Aceita denúncia de falsidade ideológica contra prefeito

Por: Fernando Porfírio


O Tribunal de Justiça de São Paulo recebeu denúncia contra o prefeito de Itaquaquecetuba, Armando Tavares Filho, acusado de falsidade ideológica. A decisão foi unânime. O caso trata de suposta contratação irregular de trabalhadores para o serviço de varrição de ruas do município. Convocado pelo Ministério Público para dar explicações, o prefeito teria omitido e inserido informações falsas no documento encaminhado à Promotoria de Justiça.

A defesa de Armando Tavares Filho sustentou a tese de que o acusado tem o direito de não produzir prova para incriminá-lo. A 15ª Câmara Criminal entendeu, no entanto, que no caso de prefeitos a regra não pode ser seguida. Motivo: o titular do cargo público tem o dever de zelar pela prestação de informação e nunca omitir em documento público ou particular aquilo que está sendo reclamado pela autoridade responsável por investigar supostas irregularidades.

O crime de falsidade ideológica se configura quando o acusado omite em documento público ou particular declaração que devia estar presente ou faz declaração falsa ou diferente com o intuito de prejudicar direito, criar obrigação ou alterar a verdade sobre fato que do ponto de vista jurídico é relevante.

A pena prevista é de um a cinco anos de reclusão se é documento público e de um a três, no caso de documento particular. A pena pode aumentar de um sexto se o acusado é funcionário público e comete o crime prevalecendo-se do cargo.

Armando Tavares Filho é o prefeito que responde ao maior número de procedimentos em tramitação no Tribunal de Justiça de São Paulo. São 16 inquéritos, duas denúncias, além de queixa-crime, sindicância além de processos que tramitam em segredo de justiça.

Mais uma vez ele passa a condição de réu perante a 15ª Câmara Criminal, uma turma especializada para julgar crimes atribuídos a prefeitos, ex-prefeitos, funcionários públicos, abuso de autoridade e delitos contra a administração pública.

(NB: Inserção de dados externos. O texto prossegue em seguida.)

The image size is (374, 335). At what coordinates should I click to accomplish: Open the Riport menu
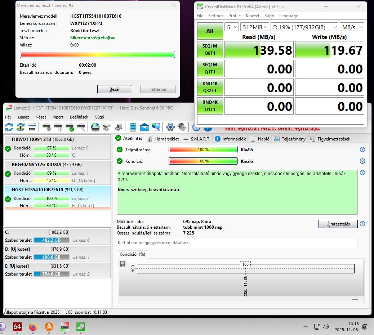pos(58,117)
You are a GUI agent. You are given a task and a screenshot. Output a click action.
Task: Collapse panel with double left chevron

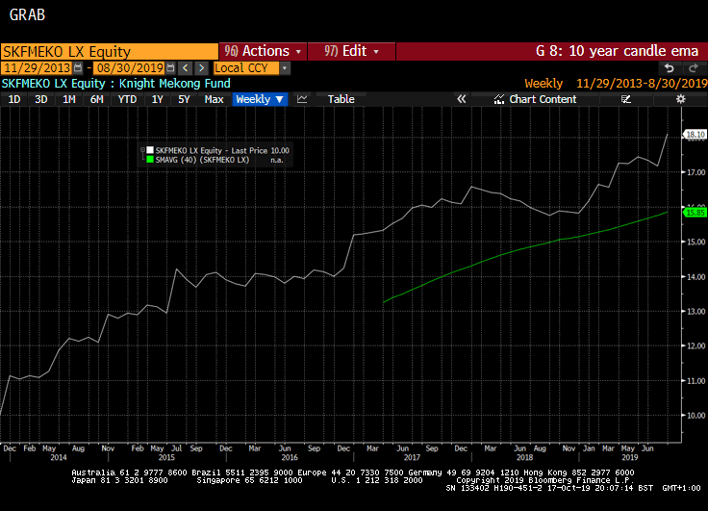tap(461, 99)
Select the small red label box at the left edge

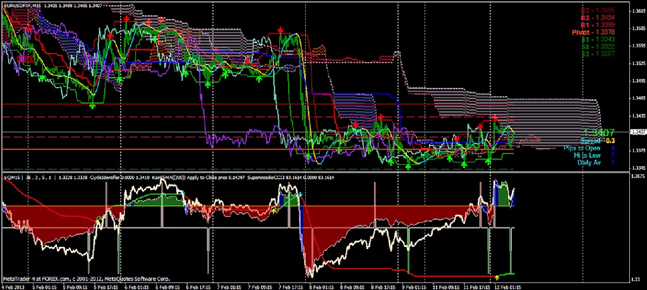tap(26, 58)
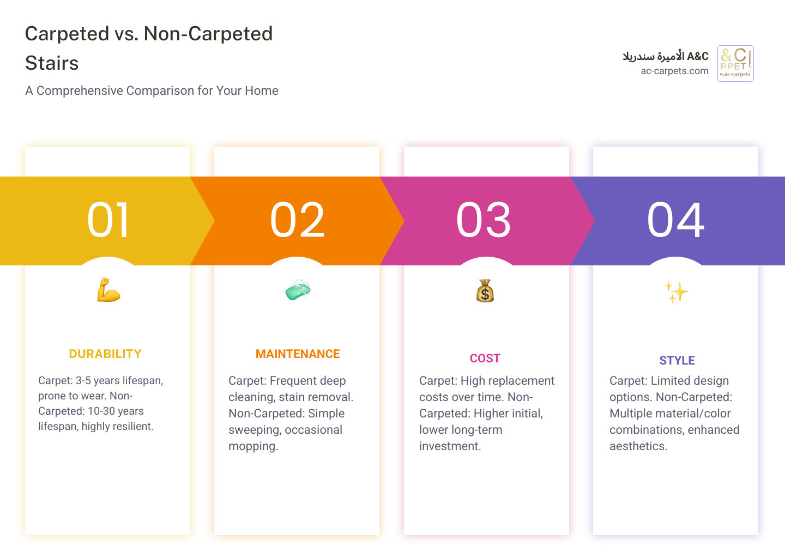Select the yellow 01 arrow banner
Viewport: 785px width, 558px height.
[108, 221]
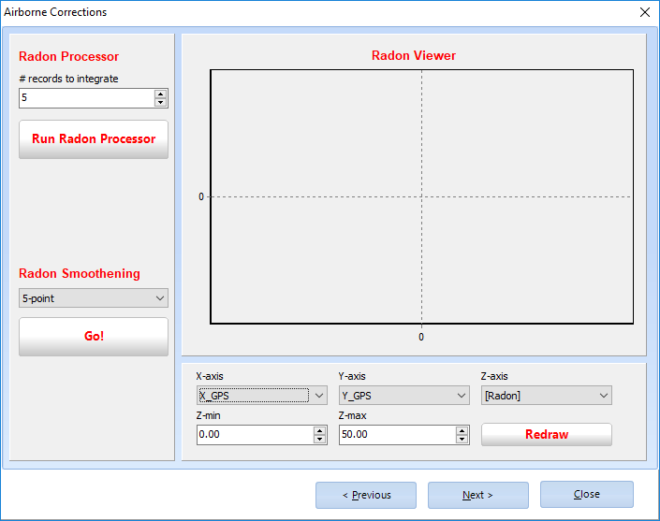This screenshot has height=521, width=660.
Task: Click Run Radon Processor button
Action: tap(94, 138)
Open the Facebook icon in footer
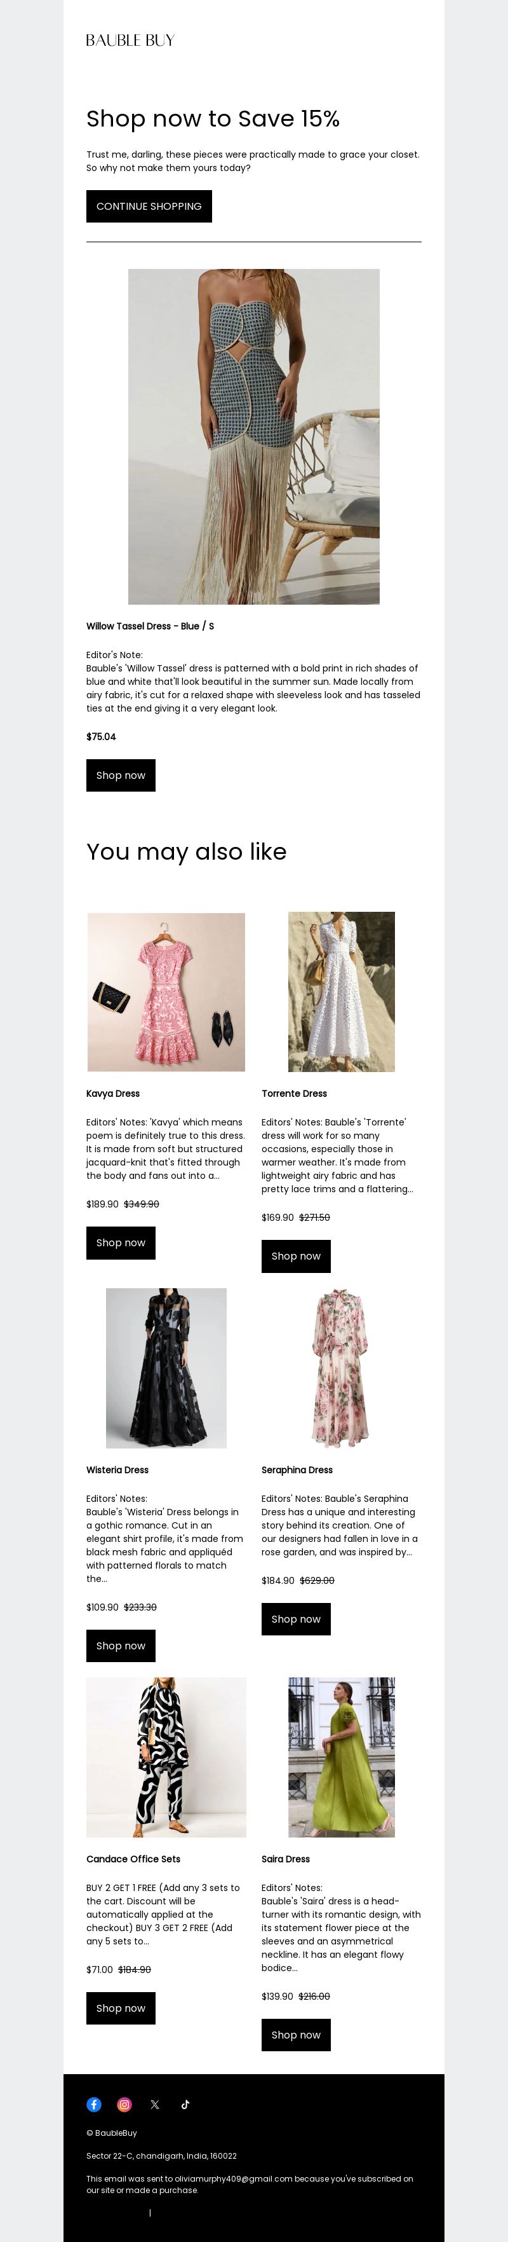This screenshot has height=2242, width=508. (94, 2104)
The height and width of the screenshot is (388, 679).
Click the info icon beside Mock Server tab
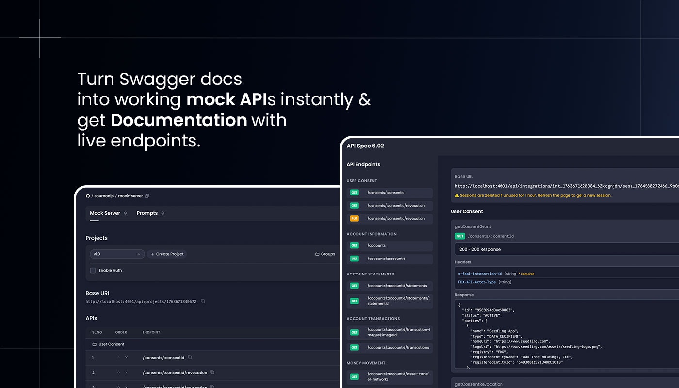pos(125,213)
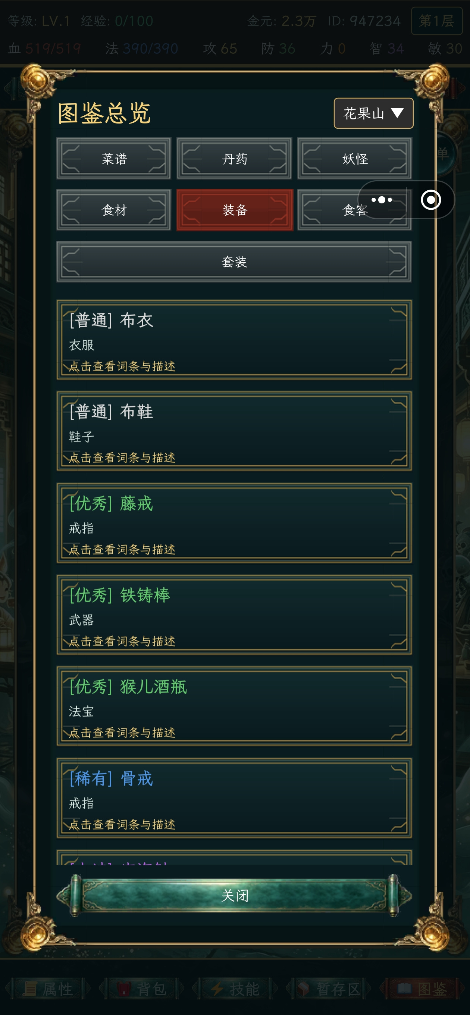Switch to the 菜谱 category tab
470x1015 pixels.
114,158
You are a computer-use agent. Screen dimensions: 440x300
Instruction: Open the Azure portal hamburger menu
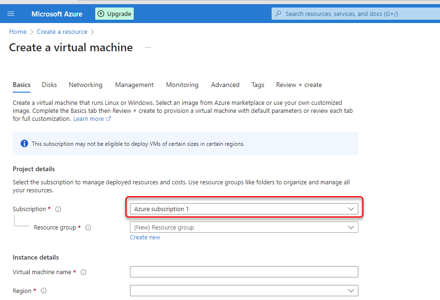coord(11,13)
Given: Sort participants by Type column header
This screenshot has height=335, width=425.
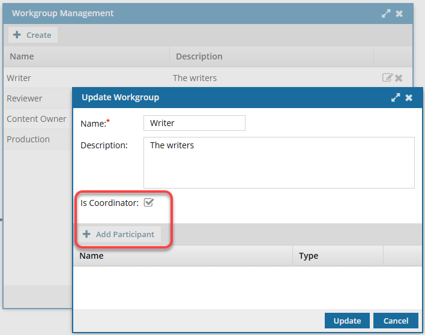Looking at the screenshot, I should pyautogui.click(x=309, y=256).
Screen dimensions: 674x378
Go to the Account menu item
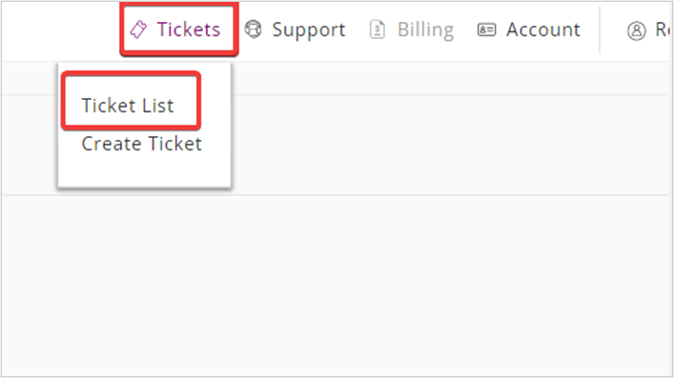529,30
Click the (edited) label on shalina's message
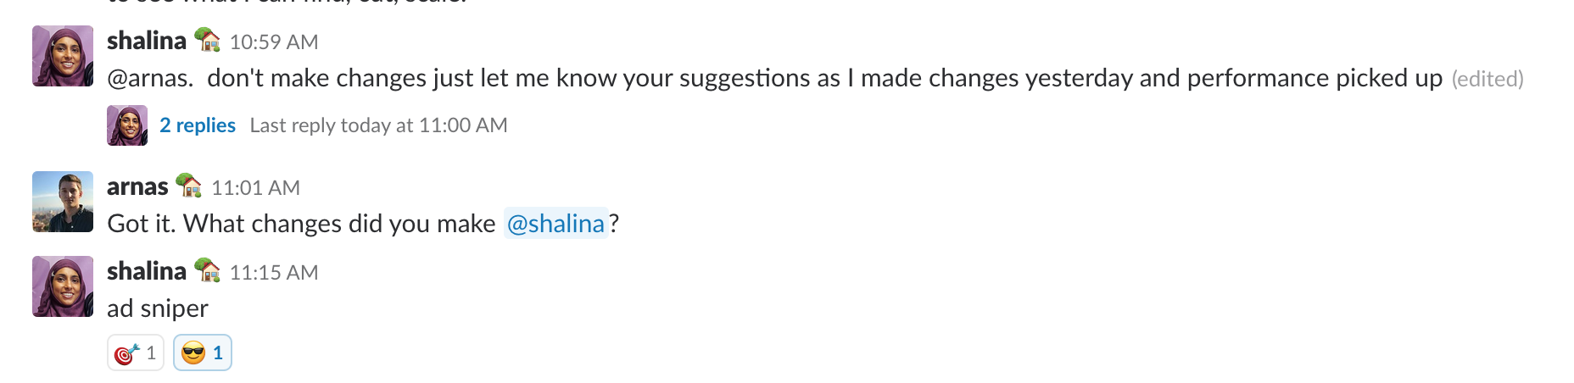 pos(1487,79)
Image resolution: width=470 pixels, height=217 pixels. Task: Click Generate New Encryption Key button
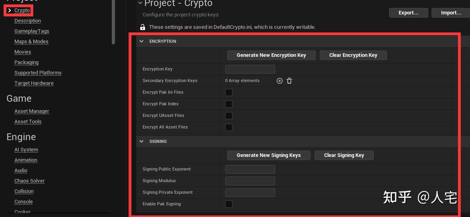271,55
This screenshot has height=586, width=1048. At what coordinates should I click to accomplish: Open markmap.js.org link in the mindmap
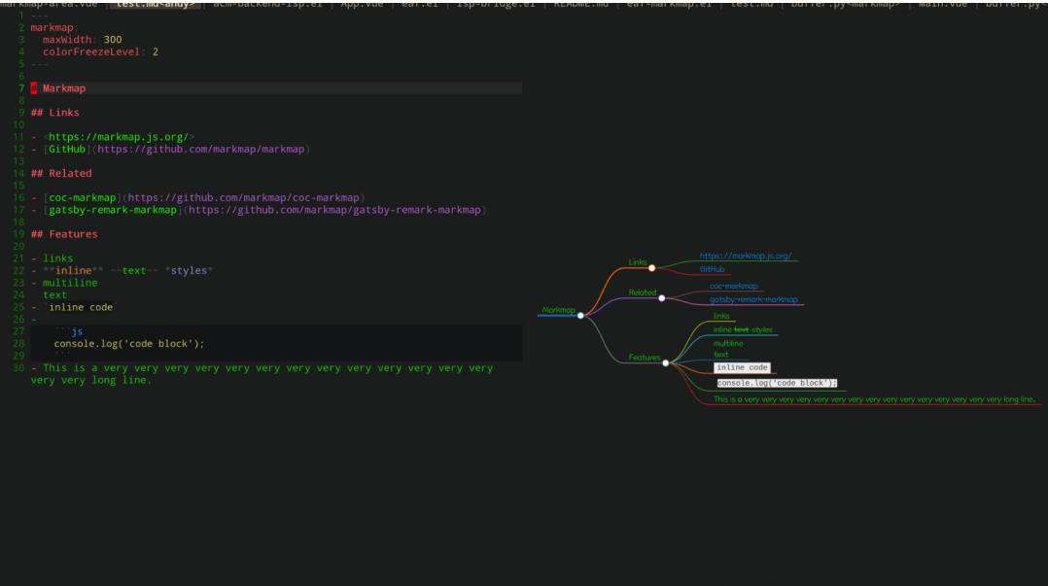tap(745, 257)
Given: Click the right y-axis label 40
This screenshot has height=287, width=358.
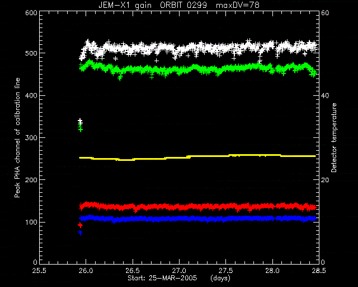Looking at the screenshot, I should click(x=325, y=96).
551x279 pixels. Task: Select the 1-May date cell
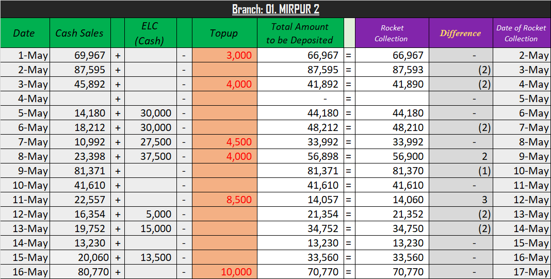point(25,55)
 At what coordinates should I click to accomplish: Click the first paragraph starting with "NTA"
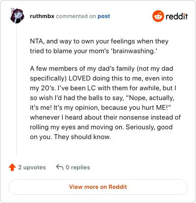tap(99, 46)
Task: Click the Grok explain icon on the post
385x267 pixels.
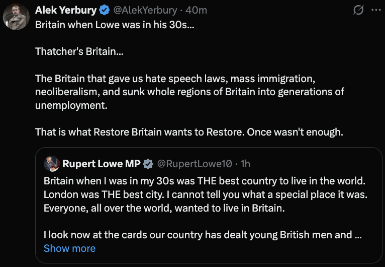Action: 358,10
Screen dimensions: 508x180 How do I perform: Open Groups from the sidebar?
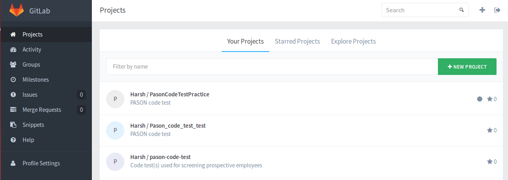click(31, 65)
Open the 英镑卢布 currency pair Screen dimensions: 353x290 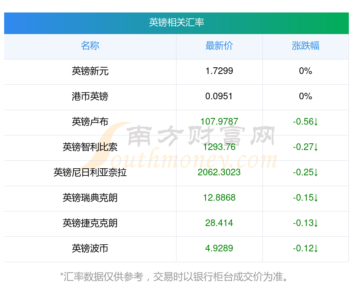pos(90,122)
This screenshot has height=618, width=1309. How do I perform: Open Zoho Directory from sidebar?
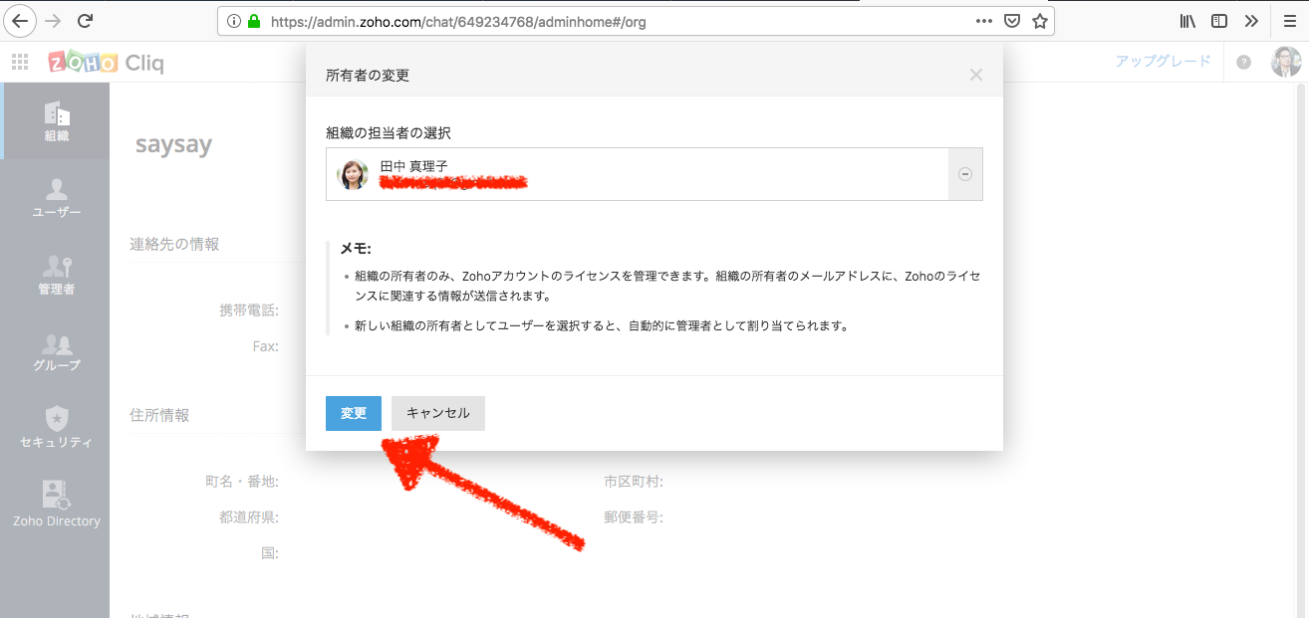57,505
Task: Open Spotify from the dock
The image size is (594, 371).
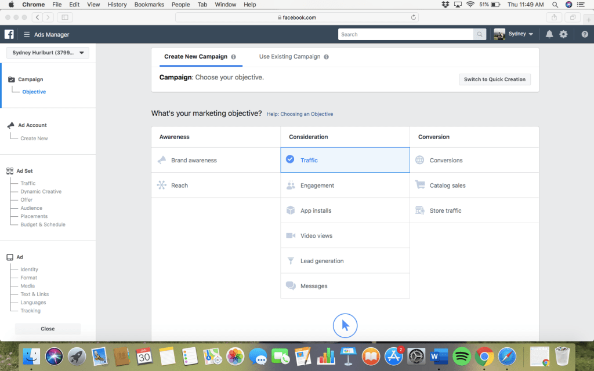Action: pyautogui.click(x=462, y=355)
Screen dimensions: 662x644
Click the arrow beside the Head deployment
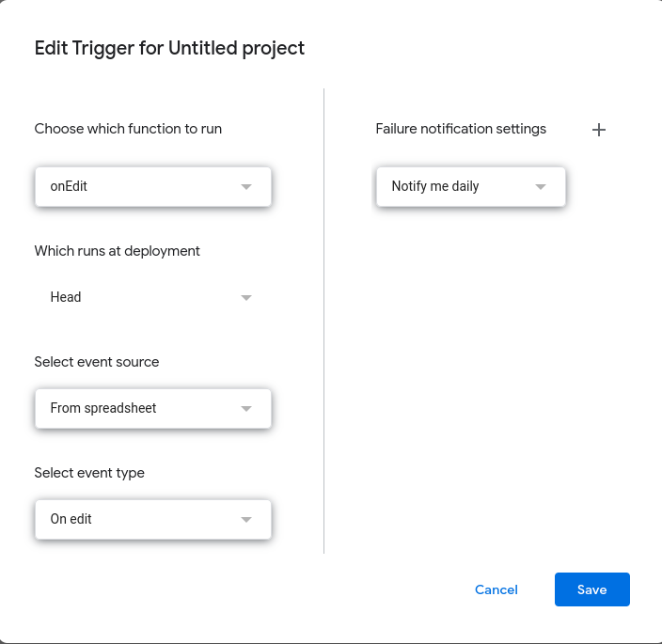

A maior parte dos crimes cujo julgamento é de competência da câmara está prevista no Decreto-Lei 201/67, que disciplina a conduta de prefeitos e ex-prefeitos. Também são julgadas condutas previstas pela Lei 8.666/93, que estabelece as normas para licitações e contratos no serviço público. De acordo com a legislação, todos os crimes cometidos durante o exercício do cargo serão julgados pelo Tribunal de Justiça.